Alla ricerca di una fetta più grande del mercato nascente della Internet of Things, IBM investirà 3 miliardi di dollari nell’arco di quattro anni con lo scopo di dare vita a una nuova attività per fornire sistemi e servizi IoT alle imprese.

“Siamo solo all’inizio di un’incredibile rivoluzione di cui stiamo vedendo oggi solo la superficie” afferma il direttore di IBM analytics Erick Brethenoux. A capo di questa nuova unità incentrata sulla IoT ci sarà il general manager di IBM Chris O’Connor e i primi sforzi di IBM saranno rivolti a fornire alle aziende supporto per viaggi, logistica, trasporti e retail.

IBM lancerà inoltre un nuovo servizio cloud chiamato IBM IoT Cloud Open Platform, fornendo con esso un modo per le imprese di costruire sistemi di dati propri. In seguito ci sarà spazio anche per lo sviluppo di servizi più specializzati, come ad esempio per il mercato delle assicurazioni.

Nei piani di IBM c’è anche l’offerta di una nuova sezione personalizzata della sua piattaforma Bluemix (Bluemix IoT Zone), con la quale gli sviluppatori potranno gestire e analizzare i dati ricevuti da dispositivi e sensori IoT. Tra i partner scelti da IBM per questa nuova strategia sono stati confermati colossi come AT&T, ARM, Semtech e Weather Company.
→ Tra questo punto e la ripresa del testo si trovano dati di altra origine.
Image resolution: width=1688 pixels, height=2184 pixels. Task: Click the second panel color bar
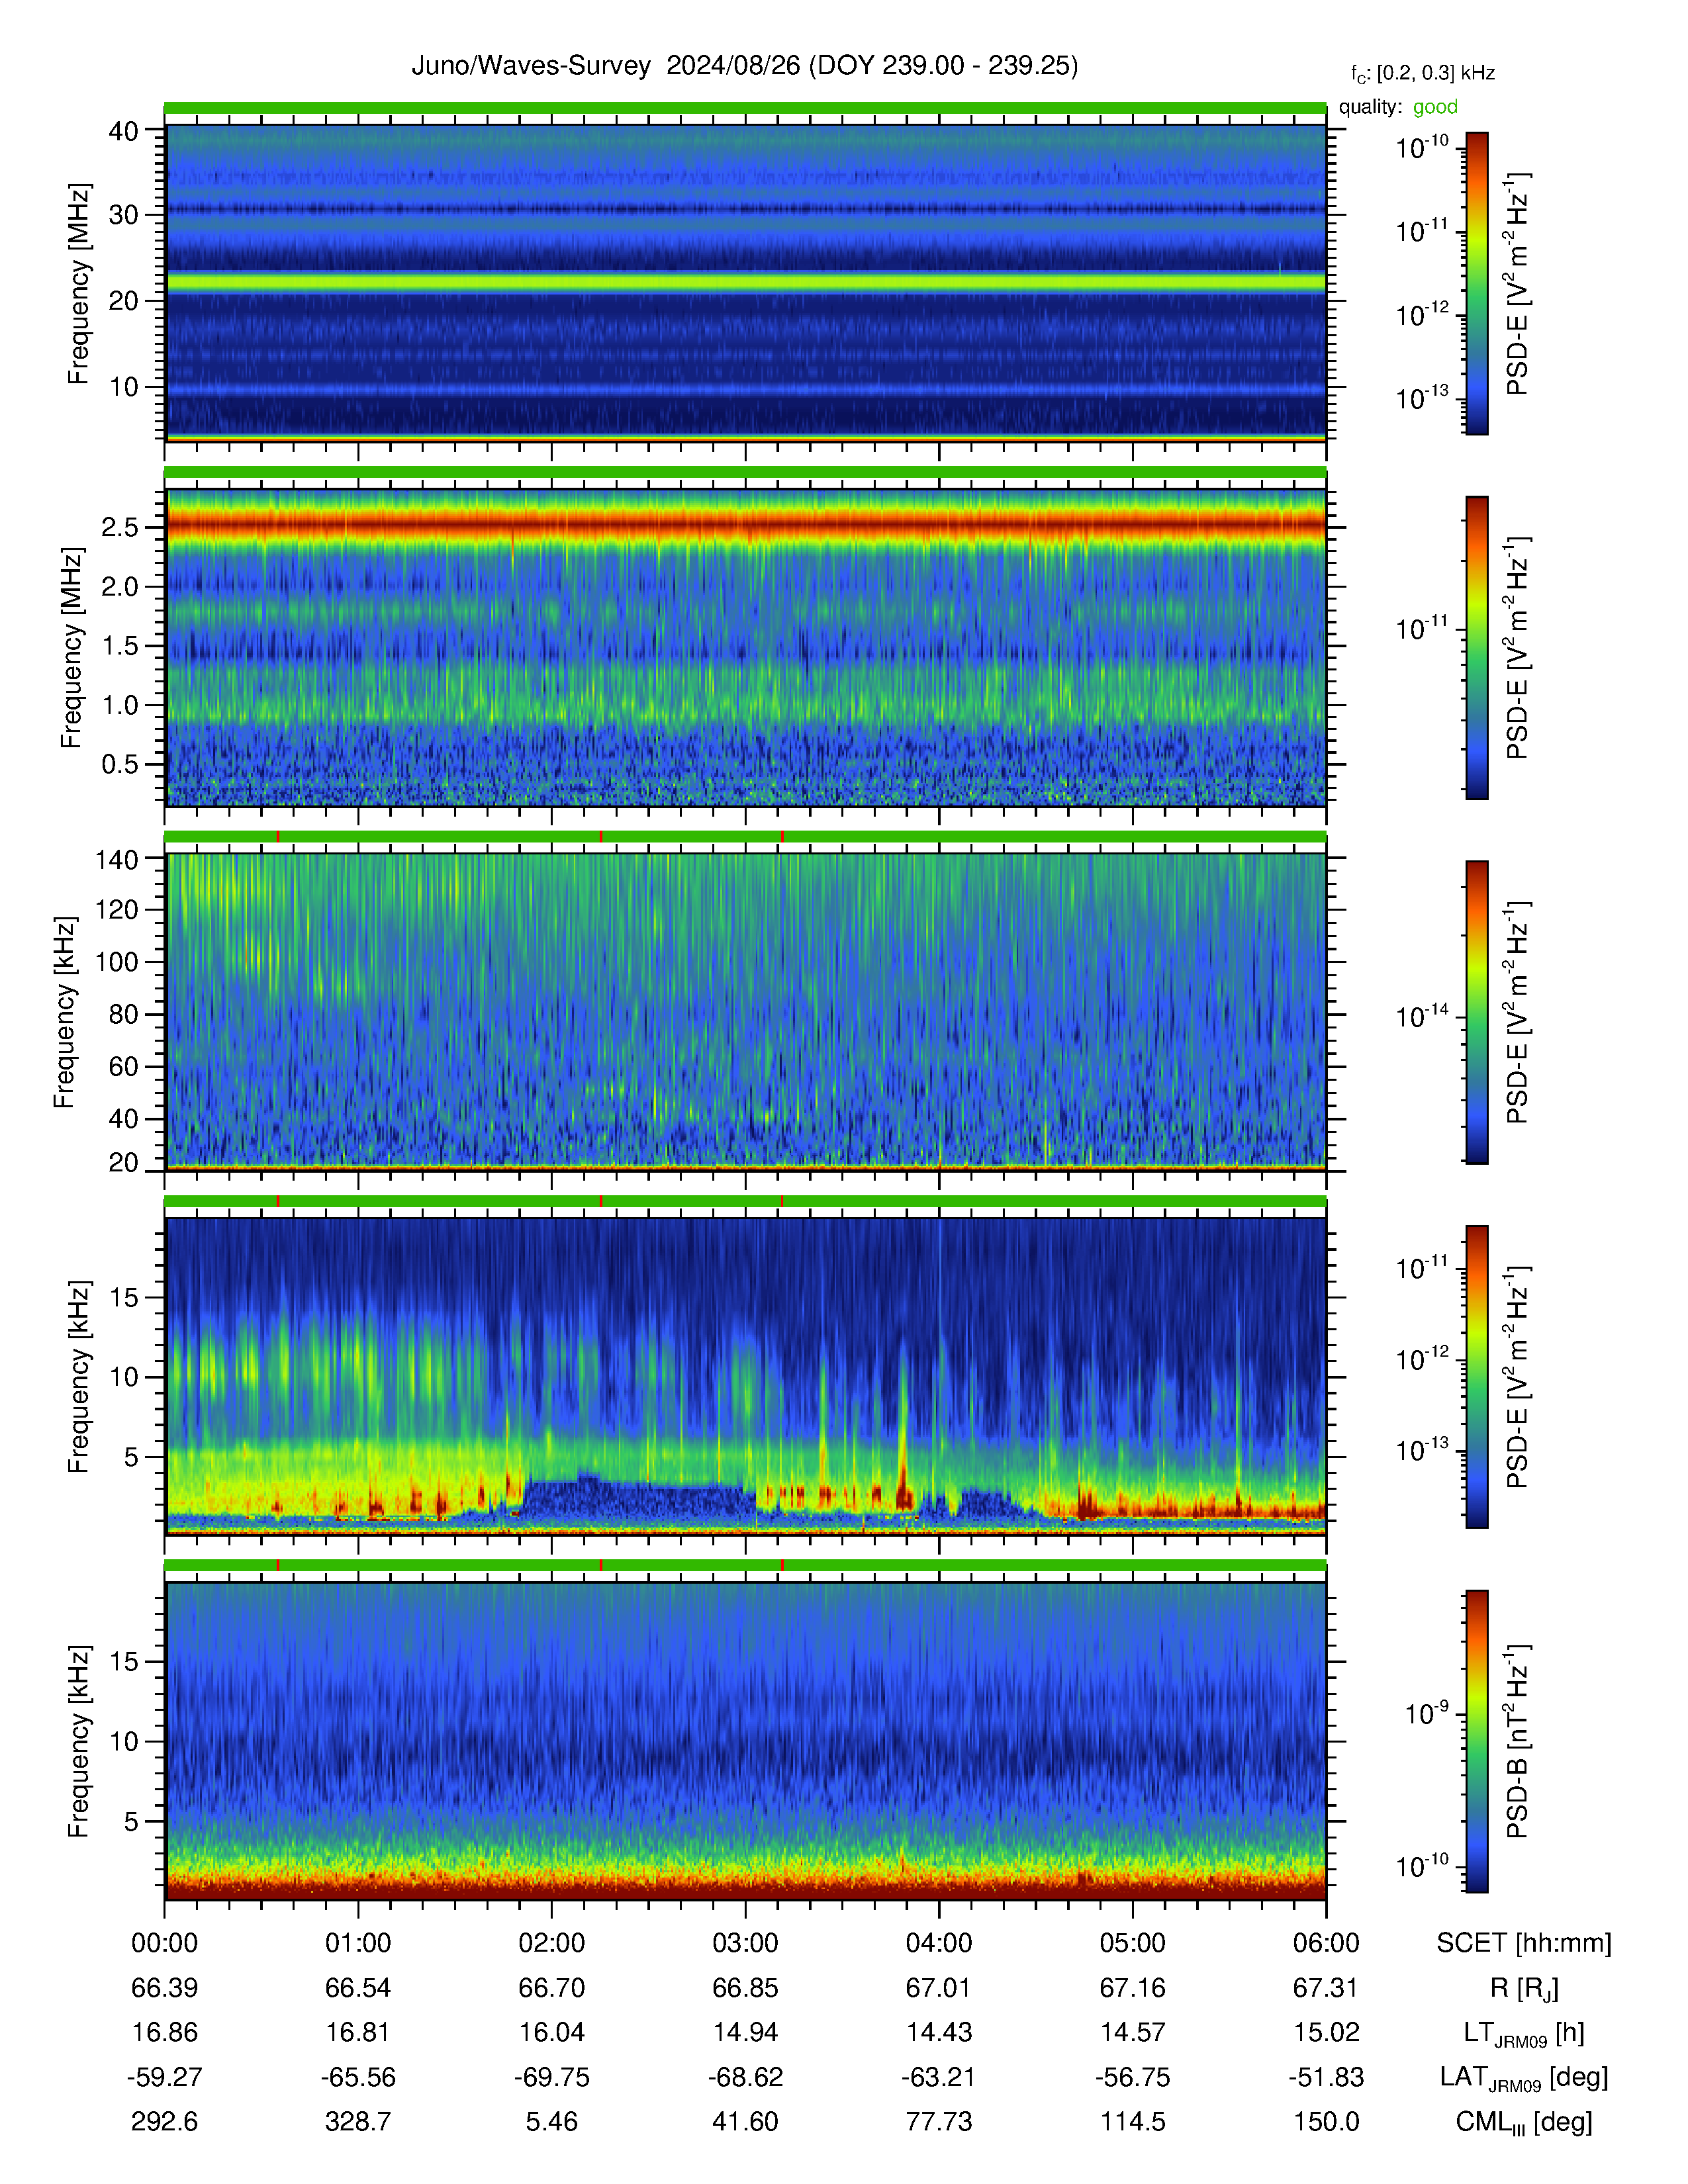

La grande attenzione di IBM verso questo mercato si spiega anche con le previsioni attorno alla Internet of Things, se è vero ad esempio che IDC stima in 28 miliardi i dispositivi IoT venduti e utilizzati nel 2021 e General Electric prevede 15 trilioni di introiti aggiuntivi nei prossimi vent’anni, dovuti proprio ai sistemi IoT.
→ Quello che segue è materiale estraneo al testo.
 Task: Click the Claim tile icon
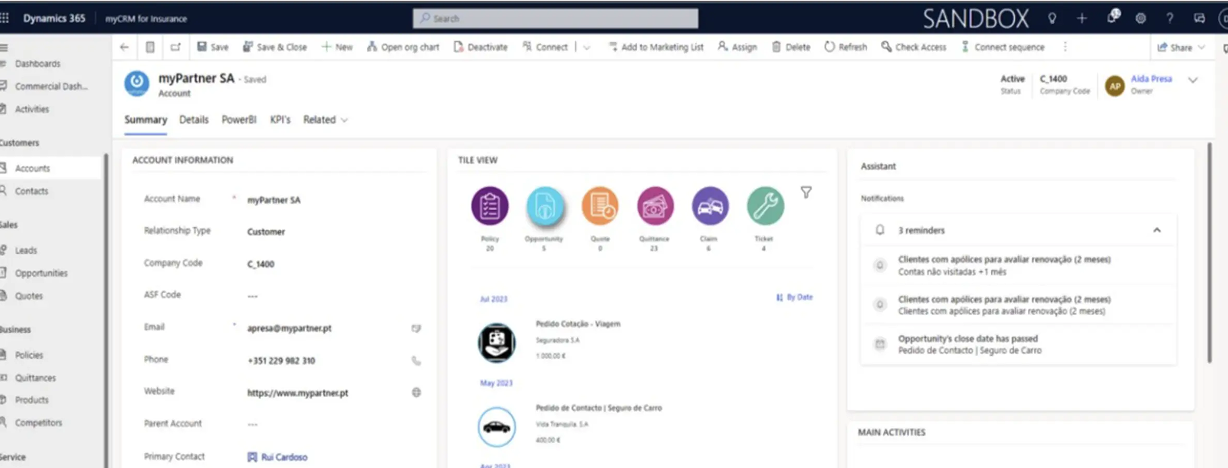710,206
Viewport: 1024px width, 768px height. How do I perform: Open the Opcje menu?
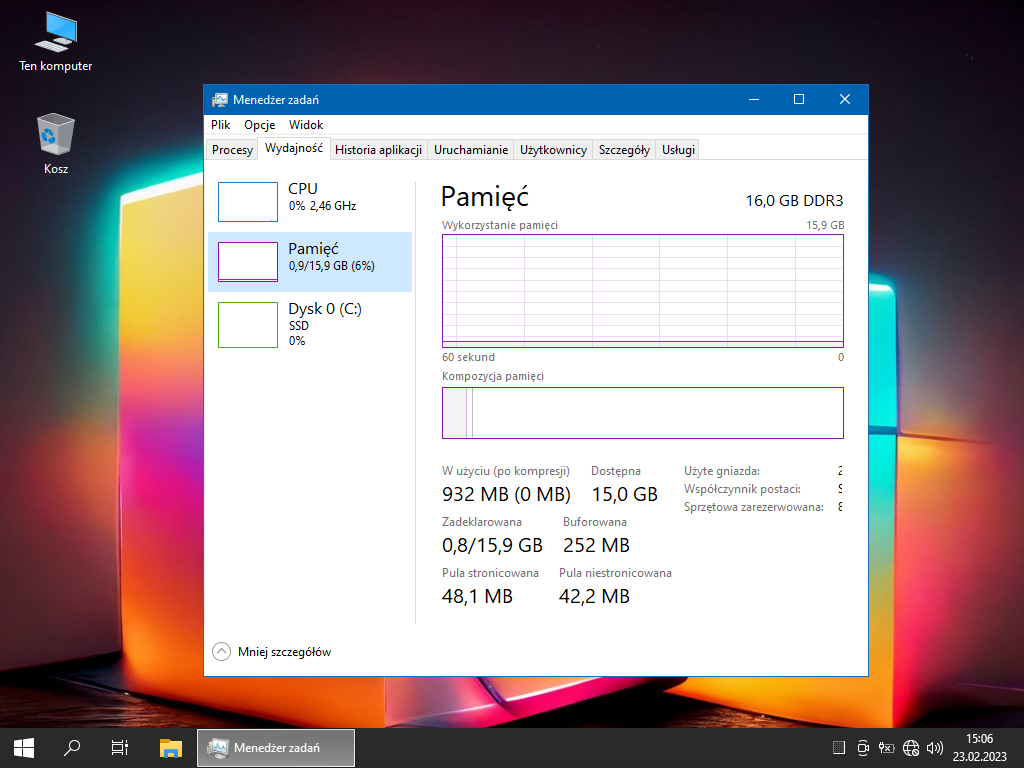[260, 125]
La strategia di IBM si piega anche con la ricerca di nuovi mercati, dopo che quelli tradizionali del colosso informatico americano (soprattutto hardware) hanno visto un netto declino negli ultimi anni. Solo il mese scorso IBM ha infatti annunciato che investirà 4 miliardi di dollari nel cloud, nel mobile e nell’analisi dati.